Deployment Configuration

Basic Model Deployment

model_deployment:
  name: customer-support-phi3
  model:
    source: microsoft/Phi-3-mini-4k-instruct
    quantization: int8
    max_tokens: 4096
  
  resources:
    gpu: nvidia-t4
    memory: 16Gi
    replicas: 2
  
  co_location:
    agent: support-agent
    prefer_same_pod: true
    prefer_same_node: true

Advanced Configuration

model_deployment:
  name: legal-document-analyzer
  model:
    source: private-registry/legal-llama-7b
    optimization: onnx
    batch_size: 8
  
  scaling:
    min_replicas: 1
    max_replicas: 10
  
  inference:
    framework: vllm
    tensor_parallel: 2
    kv_cache_size: 8Gi

Model Optimization

Quantization
Deploy models with 8-bit or 4-bit quantization to reduce memory footprint with minimal accuracy loss. Ideal for SLMs running on CPU or smaller GPUs.
Inference Frameworks
Choose from optimized inference engines like vLLM (high throughput), TGI (tensor optimization), or Ollama (developer-friendly). Each framework offers different performance tradeoffs.
Resource Allocation
SLMs typically require 8-16GB memory and 4-8 CPU cores. GPU acceleration (T4, A10) provides faster inference for high-throughput workloads.
Caching Strategies
Implement KV-cache for repeated prompts and prompt caching for common prefixes.
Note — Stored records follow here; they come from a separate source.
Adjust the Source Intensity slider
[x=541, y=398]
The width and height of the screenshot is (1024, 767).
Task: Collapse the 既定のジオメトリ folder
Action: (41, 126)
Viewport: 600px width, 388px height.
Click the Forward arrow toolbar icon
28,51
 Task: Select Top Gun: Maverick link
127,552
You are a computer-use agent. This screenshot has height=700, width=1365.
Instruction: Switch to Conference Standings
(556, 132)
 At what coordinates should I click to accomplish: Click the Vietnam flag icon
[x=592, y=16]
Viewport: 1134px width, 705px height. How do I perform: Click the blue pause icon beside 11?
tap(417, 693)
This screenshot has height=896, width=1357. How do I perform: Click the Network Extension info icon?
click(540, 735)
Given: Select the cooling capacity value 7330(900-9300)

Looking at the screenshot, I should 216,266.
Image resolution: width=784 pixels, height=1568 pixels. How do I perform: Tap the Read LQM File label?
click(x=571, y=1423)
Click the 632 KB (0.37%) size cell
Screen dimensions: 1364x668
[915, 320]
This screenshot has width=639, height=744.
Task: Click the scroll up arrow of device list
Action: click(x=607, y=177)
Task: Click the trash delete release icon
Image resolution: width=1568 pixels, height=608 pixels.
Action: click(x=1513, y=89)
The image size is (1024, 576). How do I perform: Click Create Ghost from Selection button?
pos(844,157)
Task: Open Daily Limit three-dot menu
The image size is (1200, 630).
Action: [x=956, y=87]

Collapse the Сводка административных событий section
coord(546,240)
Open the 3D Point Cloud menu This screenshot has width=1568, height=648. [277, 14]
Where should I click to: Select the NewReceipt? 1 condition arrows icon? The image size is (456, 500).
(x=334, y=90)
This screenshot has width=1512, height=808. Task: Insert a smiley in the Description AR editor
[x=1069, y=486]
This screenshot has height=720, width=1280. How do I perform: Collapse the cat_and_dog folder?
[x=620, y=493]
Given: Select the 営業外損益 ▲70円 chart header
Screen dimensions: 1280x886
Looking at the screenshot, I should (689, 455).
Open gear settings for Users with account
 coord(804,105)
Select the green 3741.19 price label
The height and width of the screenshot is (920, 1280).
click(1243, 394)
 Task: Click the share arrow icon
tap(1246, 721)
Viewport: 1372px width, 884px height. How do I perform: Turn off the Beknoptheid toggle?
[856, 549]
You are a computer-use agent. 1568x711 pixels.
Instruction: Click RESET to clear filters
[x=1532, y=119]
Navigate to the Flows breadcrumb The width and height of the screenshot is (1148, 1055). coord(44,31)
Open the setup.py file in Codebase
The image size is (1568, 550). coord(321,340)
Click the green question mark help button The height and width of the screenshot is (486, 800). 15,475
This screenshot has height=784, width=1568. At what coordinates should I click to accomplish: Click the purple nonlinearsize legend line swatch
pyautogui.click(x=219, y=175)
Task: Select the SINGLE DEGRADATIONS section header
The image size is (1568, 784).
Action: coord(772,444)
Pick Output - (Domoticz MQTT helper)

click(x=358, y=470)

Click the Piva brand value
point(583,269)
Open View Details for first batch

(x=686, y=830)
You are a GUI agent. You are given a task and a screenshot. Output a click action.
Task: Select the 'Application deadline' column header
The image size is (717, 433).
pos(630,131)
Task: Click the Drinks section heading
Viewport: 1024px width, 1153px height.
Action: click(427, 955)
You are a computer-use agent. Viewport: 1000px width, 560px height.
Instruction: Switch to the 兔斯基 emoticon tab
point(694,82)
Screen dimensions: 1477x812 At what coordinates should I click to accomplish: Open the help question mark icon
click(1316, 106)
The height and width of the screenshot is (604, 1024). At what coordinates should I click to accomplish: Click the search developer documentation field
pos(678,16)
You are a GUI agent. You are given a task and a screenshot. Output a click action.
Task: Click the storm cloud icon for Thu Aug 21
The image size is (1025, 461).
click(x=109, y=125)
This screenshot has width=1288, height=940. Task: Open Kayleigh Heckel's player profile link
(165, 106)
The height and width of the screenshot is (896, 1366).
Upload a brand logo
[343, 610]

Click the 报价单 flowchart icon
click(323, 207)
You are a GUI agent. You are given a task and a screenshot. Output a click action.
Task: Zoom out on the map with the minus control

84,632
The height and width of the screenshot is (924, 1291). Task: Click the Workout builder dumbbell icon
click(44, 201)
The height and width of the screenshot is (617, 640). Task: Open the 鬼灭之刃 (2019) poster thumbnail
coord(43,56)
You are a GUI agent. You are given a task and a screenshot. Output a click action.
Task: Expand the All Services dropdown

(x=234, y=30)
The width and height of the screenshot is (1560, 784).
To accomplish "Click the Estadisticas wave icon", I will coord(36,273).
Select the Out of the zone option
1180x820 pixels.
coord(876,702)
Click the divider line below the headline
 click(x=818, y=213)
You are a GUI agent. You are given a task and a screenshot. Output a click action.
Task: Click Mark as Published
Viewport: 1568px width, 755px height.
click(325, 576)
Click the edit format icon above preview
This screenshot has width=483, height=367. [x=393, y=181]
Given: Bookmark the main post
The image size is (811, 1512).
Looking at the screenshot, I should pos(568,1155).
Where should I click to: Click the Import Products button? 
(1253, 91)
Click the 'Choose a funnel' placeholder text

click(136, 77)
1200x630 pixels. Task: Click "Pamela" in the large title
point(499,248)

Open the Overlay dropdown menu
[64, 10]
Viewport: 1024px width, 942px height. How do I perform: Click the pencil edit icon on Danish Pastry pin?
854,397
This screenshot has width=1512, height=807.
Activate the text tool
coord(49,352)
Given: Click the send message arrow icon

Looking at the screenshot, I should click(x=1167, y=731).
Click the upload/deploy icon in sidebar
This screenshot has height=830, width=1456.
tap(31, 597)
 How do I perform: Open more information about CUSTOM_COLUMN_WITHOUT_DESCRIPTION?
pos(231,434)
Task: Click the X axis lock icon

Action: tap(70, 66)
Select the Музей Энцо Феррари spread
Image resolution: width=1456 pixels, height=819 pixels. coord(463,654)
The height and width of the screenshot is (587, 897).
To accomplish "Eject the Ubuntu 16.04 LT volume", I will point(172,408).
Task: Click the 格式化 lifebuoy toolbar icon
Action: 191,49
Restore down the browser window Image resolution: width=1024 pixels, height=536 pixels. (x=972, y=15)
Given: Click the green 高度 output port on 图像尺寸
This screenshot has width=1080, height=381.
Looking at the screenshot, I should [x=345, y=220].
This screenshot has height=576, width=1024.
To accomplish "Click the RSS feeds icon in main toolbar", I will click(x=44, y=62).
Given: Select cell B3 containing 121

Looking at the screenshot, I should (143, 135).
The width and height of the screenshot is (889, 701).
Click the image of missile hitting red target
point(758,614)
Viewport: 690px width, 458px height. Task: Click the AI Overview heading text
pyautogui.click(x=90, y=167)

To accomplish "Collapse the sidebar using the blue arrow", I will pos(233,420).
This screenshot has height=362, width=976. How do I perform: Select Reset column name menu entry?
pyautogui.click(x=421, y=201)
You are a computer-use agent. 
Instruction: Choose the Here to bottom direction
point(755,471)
For agent workflows with consistent system prompts, caching can significantly reduce latency.

Integration with Agents

Models deployed alongside agents communicate via:
  • HTTP/REST: Standard inference API
  • gRPC: Efficient binary protocol
  • Unix Domain Sockets: Fastest option for same-pod communication
  • Shared Memory: Direct memory access for maximum performance
The agent deployment system automatically configures the optimal communication pattern based on co-location settings.

Future: Continuous Model Learning

Coming Soon: Support for continuous model finetuning with real-time data streams is under development. This will enable models to learn from production data and improve over time without retraining cycles. The model deployment architecture is designed to support future continuous learning capabilities:
  • Real-time data ingestion from agent interactions
  • Incremental model updates without downtime
  • A/B testing between model versions
  • Automated evaluation and rollback
This positions VantEdge to support the next generation of adaptive AI systems that continuously improve from production data.
Model Deployment brings inference closer to your agents and data, enabling the performance required for production AI applications.